Objetivo: Disponga los registros siguientes como una lista numerada y omita las líneas en blanco.

(Entradas de posición de ítems)
......
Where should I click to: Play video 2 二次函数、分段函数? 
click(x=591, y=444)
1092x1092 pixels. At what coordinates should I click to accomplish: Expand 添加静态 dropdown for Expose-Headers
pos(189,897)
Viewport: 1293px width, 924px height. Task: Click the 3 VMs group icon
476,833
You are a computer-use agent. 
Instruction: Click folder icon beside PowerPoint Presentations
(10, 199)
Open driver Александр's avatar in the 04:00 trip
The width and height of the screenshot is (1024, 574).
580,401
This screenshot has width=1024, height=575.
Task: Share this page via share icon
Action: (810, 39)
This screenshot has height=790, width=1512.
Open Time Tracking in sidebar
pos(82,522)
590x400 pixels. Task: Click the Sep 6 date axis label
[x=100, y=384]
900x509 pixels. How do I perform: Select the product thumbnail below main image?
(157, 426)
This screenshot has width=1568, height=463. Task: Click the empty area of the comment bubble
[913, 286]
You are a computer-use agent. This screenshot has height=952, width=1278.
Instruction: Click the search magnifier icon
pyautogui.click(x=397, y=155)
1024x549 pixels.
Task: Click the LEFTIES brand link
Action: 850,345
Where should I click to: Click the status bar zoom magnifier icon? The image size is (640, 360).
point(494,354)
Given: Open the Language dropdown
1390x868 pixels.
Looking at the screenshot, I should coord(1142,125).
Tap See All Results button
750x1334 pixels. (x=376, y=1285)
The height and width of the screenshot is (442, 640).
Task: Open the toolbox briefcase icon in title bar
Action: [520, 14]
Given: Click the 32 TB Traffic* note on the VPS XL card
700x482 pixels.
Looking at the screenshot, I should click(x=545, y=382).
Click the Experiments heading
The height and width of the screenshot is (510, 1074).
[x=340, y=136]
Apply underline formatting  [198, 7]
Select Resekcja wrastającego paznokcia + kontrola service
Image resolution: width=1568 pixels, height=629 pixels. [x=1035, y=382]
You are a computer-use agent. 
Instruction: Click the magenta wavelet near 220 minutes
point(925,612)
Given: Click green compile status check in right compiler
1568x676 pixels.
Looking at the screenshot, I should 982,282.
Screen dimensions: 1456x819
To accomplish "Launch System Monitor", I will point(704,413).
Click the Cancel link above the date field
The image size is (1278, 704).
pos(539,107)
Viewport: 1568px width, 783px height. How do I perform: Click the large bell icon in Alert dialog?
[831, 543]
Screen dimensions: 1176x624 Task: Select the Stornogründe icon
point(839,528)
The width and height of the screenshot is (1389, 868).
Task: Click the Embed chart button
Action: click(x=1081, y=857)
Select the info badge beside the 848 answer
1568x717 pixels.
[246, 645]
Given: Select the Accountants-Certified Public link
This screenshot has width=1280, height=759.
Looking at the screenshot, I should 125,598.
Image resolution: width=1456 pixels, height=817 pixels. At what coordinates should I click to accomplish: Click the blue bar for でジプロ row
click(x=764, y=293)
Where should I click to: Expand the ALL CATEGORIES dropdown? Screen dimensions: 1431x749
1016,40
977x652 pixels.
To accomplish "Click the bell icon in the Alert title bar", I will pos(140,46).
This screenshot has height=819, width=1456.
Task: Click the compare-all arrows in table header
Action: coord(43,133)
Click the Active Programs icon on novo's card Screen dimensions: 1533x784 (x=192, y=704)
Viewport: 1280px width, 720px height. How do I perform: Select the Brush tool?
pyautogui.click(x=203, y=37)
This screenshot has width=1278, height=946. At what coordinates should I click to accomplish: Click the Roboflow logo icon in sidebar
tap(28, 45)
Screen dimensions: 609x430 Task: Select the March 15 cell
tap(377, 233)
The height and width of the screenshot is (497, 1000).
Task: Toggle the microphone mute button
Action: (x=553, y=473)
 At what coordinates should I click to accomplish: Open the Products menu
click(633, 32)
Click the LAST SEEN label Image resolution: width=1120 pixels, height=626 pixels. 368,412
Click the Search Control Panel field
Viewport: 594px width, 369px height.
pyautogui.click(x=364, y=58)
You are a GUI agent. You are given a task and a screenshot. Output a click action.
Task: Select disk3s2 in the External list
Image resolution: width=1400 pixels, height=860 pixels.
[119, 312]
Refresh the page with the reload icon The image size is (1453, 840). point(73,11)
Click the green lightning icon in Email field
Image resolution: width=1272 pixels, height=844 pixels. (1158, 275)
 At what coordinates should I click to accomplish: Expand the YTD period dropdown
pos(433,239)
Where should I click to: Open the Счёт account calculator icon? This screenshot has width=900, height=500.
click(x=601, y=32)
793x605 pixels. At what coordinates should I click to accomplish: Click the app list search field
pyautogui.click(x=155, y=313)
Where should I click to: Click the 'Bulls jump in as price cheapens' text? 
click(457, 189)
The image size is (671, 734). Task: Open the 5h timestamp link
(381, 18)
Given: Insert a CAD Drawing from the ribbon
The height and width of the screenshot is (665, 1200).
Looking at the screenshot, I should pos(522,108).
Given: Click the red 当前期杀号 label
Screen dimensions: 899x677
......
Solución:
1. Where should I click to: Play video 2 二次函数、分段函数? 
2. click(x=591, y=444)
3. 1092x1092 pixels. At what coordinates should I click to accomplish: Expand 添加静态 dropdown for Expose-Headers
4. pos(189,897)
5. Viewport: 1293px width, 924px height. Task: Click the 3 VMs group icon
6. 476,833
7. You are a computer-use agent. 
8. Instruction: Click folder icon beside PowerPoint Presentations
9. (10, 199)
10. Open driver Александр's avatar in the 04:00 trip
11. The width and height of the screenshot is (1024, 574).
12. 580,401
13. This screenshot has width=1024, height=575.
14. Task: Share this page via share icon
15. Action: (810, 39)
16. This screenshot has height=790, width=1512.
17. Open Time Tracking in sidebar
18. pos(82,522)
19. 590x400 pixels. Task: Click the Sep 6 date axis label
20. [x=100, y=384]
21. 900x509 pixels. How do I perform: Select the product thumbnail below main image?
22. (157, 426)
23. This screenshot has width=1568, height=463. Task: Click the empty area of the comment bubble
24. [913, 286]
25. You are a computer-use agent. This screenshot has height=952, width=1278.
26. Instruction: Click the search magnifier icon
27. pyautogui.click(x=397, y=155)
28. 1024x549 pixels.
29. Task: Click the LEFTIES brand link
30. Action: 850,345
31. Where should I click to: Click the status bar zoom magnifier icon? The image size is (640, 360).
32. point(494,354)
33. Given: Open the Language dropdown
34. 1390x868 pixels.
35. Looking at the screenshot, I should coord(1142,125).
36. Tap See All Results button
37. 750x1334 pixels. (x=376, y=1285)
38. The height and width of the screenshot is (442, 640).
39. Task: Open the toolbox briefcase icon in title bar
40. Action: [520, 14]
41. Given: Click the 32 TB Traffic* note on the VPS XL card
42. 700x482 pixels.
43. Looking at the screenshot, I should click(x=545, y=382).
44. Click the Experiments heading
45. The height and width of the screenshot is (510, 1074).
46. [x=340, y=136]
47. Apply underline formatting  [198, 7]
48. Select Resekcja wrastającego paznokcia + kontrola service
49. Image resolution: width=1568 pixels, height=629 pixels. [x=1035, y=382]
50. You are a computer-use agent. 
51. Instruction: Click the magenta wavelet near 220 minutes
52. point(925,612)
53. Given: Click green compile status check in right compiler
54. 1568x676 pixels.
55. Looking at the screenshot, I should 982,282.
56. Screen dimensions: 1456x819
57. To accomplish "Launch System Monitor", I will point(704,413).
58. Click the Cancel link above the date field
59. The image size is (1278, 704).
60. pos(539,107)
61. Viewport: 1568px width, 783px height. How do I perform: Click the large bell icon in Alert dialog?
62. [831, 543]
63. Screen dimensions: 1176x624 Task: Select the Stornogründe icon
64. point(839,528)
65. The width and height of the screenshot is (1389, 868).
66. Task: Click the Embed chart button
67. Action: click(x=1081, y=857)
68. Select the info badge beside the 848 answer
69. 1568x717 pixels.
70. [246, 645]
71. Given: Select the Accountants-Certified Public link
72. This screenshot has width=1280, height=759.
73. Looking at the screenshot, I should 125,598.
74. Image resolution: width=1456 pixels, height=817 pixels. At what coordinates should I click to accomplish: Click the blue bar for でジプロ row
75. click(x=764, y=293)
76. Where should I click to: Expand the ALL CATEGORIES dropdown? Screen dimensions: 1431x749
77. 1016,40
78. 977x652 pixels.
79. To accomplish "Click the bell icon in the Alert title bar", I will pos(140,46).
80. This screenshot has height=819, width=1456.
81. Task: Click the compare-all arrows in table header
82. Action: coord(43,133)
83. Click the Active Programs icon on novo's card Screen dimensions: 1533x784 (x=192, y=704)
84. Viewport: 1280px width, 720px height. How do I perform: Select the Brush tool?
85. pyautogui.click(x=203, y=37)
86. This screenshot has width=1278, height=946. At what coordinates should I click to accomplish: Click the Roboflow logo icon in sidebar
87. tap(28, 45)
88. Screen dimensions: 609x430 Task: Select the March 15 cell
89. tap(377, 233)
90. The height and width of the screenshot is (497, 1000).
91. Task: Toggle the microphone mute button
92. Action: (x=553, y=473)
93.  At what coordinates should I click to accomplish: Open the Products menu
94. click(633, 32)
95. Click the LAST SEEN label Image resolution: width=1120 pixels, height=626 pixels. 368,412
96. Click the Search Control Panel field
97. Viewport: 594px width, 369px height.
98. pyautogui.click(x=364, y=58)
99. You are a GUI agent. You are given a task and a screenshot. Output a click action.
100. Task: Select disk3s2 in the External list
101. Image resolution: width=1400 pixels, height=860 pixels.
102. [119, 312]
103. Refresh the page with the reload icon The image size is (1453, 840). point(73,11)
104. Click the green lightning icon in Email field
105. Image resolution: width=1272 pixels, height=844 pixels. (1158, 275)
106.  At what coordinates should I click to accomplish: Expand the YTD period dropdown
107. pos(433,239)
108. Where should I click to: Open the Счёт account calculator icon? This screenshot has width=900, height=500.
109. click(x=601, y=32)
110. 793x605 pixels. At what coordinates should I click to accomplish: Click the app list search field
111. pyautogui.click(x=155, y=313)
112. Where should I click to: Click the 'Bulls jump in as price cheapens' text? 
113. click(457, 189)
114. The image size is (671, 734). Task: Open the 5h timestamp link
115. (381, 18)
116. Given: Insert a CAD Drawing from the ribbon
117. The height and width of the screenshot is (665, 1200).
118. Looking at the screenshot, I should pos(522,108).
119. Given: Click the red 当前期杀号 label
120. Screen dimensions: 899x677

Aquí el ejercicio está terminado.